● **Work order**: Return, exactly and with nothing added, the line with "Viewport: 1066px width, 629px height." together with all lines after it through the end of the data below. No pictures belong in the copy.

[Stored data]
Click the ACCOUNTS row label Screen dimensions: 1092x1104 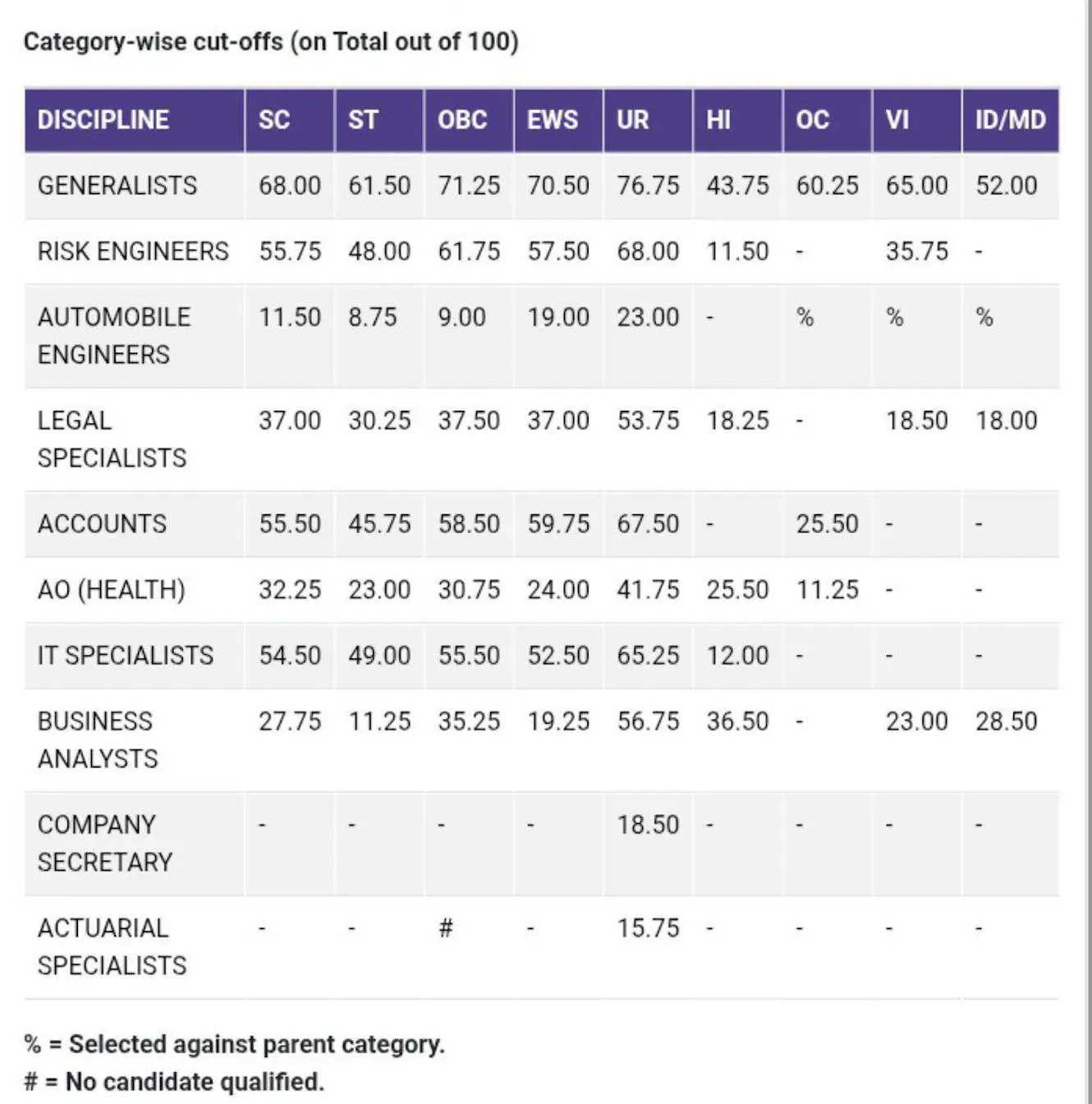point(102,524)
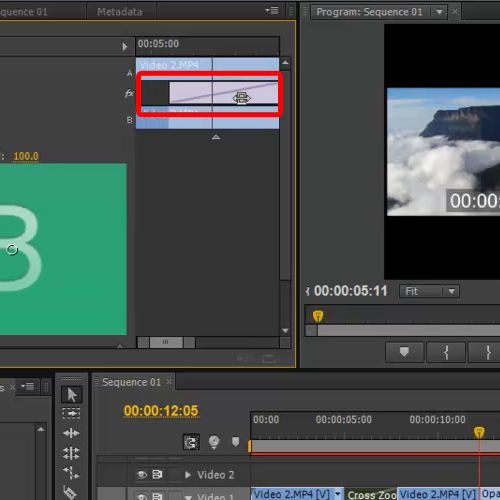The width and height of the screenshot is (500, 500).
Task: Choose the Rolling Edit tool
Action: [71, 453]
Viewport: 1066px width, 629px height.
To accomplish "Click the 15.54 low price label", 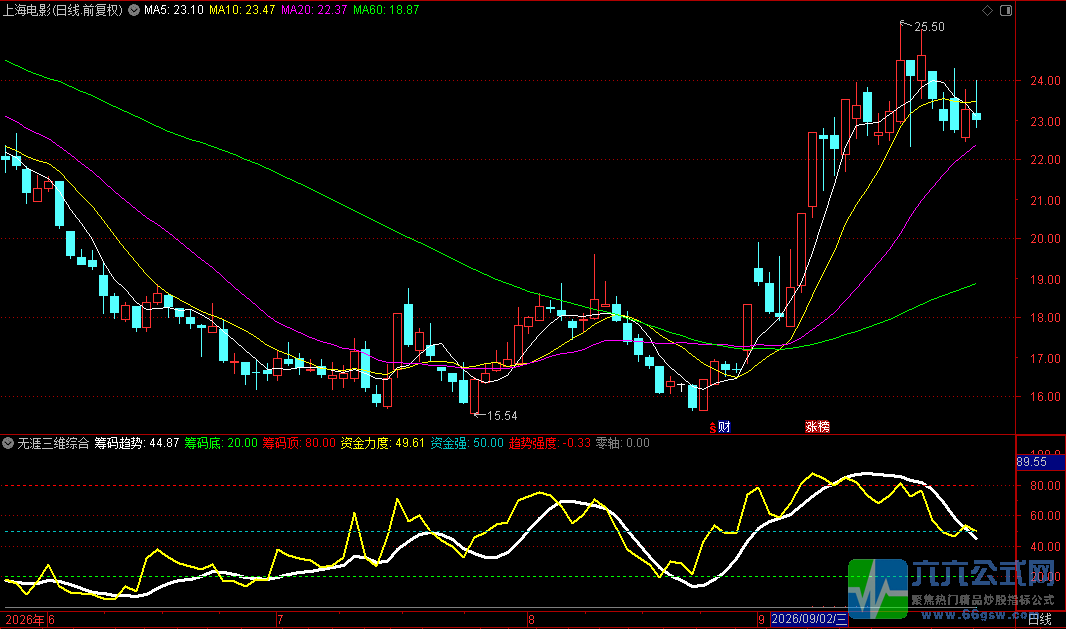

● **Answer below**:
Viewport: 1066px width, 629px height.
To accomplish "Click the 15.54 low price label", 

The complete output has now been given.